(Dataset records)
───

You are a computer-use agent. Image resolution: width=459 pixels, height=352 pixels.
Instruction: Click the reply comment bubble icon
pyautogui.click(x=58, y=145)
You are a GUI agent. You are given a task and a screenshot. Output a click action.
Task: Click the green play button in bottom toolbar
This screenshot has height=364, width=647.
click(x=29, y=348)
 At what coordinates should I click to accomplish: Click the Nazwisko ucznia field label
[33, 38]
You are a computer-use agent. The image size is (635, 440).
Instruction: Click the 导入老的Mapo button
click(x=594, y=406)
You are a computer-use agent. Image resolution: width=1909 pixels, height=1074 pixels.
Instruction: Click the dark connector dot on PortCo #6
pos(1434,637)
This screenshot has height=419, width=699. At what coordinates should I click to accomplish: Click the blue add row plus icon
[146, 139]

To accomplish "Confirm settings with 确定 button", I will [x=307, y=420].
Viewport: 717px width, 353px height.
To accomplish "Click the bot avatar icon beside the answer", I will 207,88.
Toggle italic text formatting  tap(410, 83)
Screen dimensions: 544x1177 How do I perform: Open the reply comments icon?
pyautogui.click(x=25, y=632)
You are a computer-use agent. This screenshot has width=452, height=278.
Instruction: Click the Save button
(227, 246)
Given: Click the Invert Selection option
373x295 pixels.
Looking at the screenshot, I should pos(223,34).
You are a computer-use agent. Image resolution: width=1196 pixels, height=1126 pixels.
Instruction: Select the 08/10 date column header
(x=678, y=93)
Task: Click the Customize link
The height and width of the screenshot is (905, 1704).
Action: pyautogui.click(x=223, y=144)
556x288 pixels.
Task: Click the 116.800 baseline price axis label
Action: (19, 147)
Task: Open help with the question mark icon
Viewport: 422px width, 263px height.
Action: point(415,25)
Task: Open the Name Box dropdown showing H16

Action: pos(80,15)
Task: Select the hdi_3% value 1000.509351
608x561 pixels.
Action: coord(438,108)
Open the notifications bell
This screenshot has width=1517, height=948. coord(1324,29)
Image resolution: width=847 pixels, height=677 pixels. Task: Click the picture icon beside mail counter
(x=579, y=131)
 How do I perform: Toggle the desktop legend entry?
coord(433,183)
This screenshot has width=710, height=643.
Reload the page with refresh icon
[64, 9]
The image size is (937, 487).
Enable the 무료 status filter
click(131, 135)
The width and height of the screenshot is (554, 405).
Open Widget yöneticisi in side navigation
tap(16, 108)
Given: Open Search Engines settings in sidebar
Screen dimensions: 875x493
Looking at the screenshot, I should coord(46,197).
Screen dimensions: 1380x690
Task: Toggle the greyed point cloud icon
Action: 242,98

───

The reply should consist of all the records, repeated exactly.

SOLUTION FOR THIS TASK
You are a computer-use agent. Image resolution: width=459 pixels, height=352 pixels.
Instruction: Click the reply comment bubble icon
pyautogui.click(x=58, y=145)
You are a GUI agent. You are given a task and a screenshot. Output a click action.
Task: Click the green play button in bottom toolbar
This screenshot has height=364, width=647.
click(x=29, y=348)
 At what coordinates should I click to accomplish: Click the Nazwisko ucznia field label
[33, 38]
You are a computer-use agent. The image size is (635, 440).
Instruction: Click the 导入老的Mapo button
click(x=594, y=406)
You are a computer-use agent. Image resolution: width=1909 pixels, height=1074 pixels.
Instruction: Click the dark connector dot on PortCo #6
pos(1434,637)
This screenshot has height=419, width=699. At what coordinates should I click to accomplish: Click the blue add row plus icon
[146, 139]

To accomplish "Confirm settings with 确定 button", I will [x=307, y=420].
Viewport: 717px width, 353px height.
To accomplish "Click the bot avatar icon beside the answer", I will 207,88.
Toggle italic text formatting  tap(410, 83)
Screen dimensions: 544x1177 How do I perform: Open the reply comments icon?
pyautogui.click(x=25, y=632)
You are a computer-use agent. This screenshot has width=452, height=278.
Instruction: Click the Save button
(227, 246)
Given: Click the Invert Selection option
373x295 pixels.
Looking at the screenshot, I should pos(223,34).
You are a computer-use agent. Image resolution: width=1196 pixels, height=1126 pixels.
Instruction: Select the 08/10 date column header
(x=678, y=93)
Task: Click the Customize link
The height and width of the screenshot is (905, 1704).
Action: pyautogui.click(x=223, y=144)
556x288 pixels.
Task: Click the 116.800 baseline price axis label
Action: (19, 147)
Task: Open help with the question mark icon
Viewport: 422px width, 263px height.
Action: point(415,25)
Task: Open the Name Box dropdown showing H16

Action: pos(80,15)
Task: Select the hdi_3% value 1000.509351
608x561 pixels.
Action: coord(438,108)
Open the notifications bell
This screenshot has width=1517, height=948. coord(1324,29)
Image resolution: width=847 pixels, height=677 pixels. Task: Click the picture icon beside mail counter
(x=579, y=131)
 How do I perform: Toggle the desktop legend entry?
coord(433,183)
This screenshot has width=710, height=643.
Reload the page with refresh icon
[64, 9]
The image size is (937, 487).
Enable the 무료 status filter
click(131, 135)
The width and height of the screenshot is (554, 405).
Open Widget yöneticisi in side navigation
tap(16, 108)
Given: Open Search Engines settings in sidebar
Screen dimensions: 875x493
Looking at the screenshot, I should coord(46,197).
Screen dimensions: 1380x690
Task: Toggle the greyed point cloud icon
Action: 242,98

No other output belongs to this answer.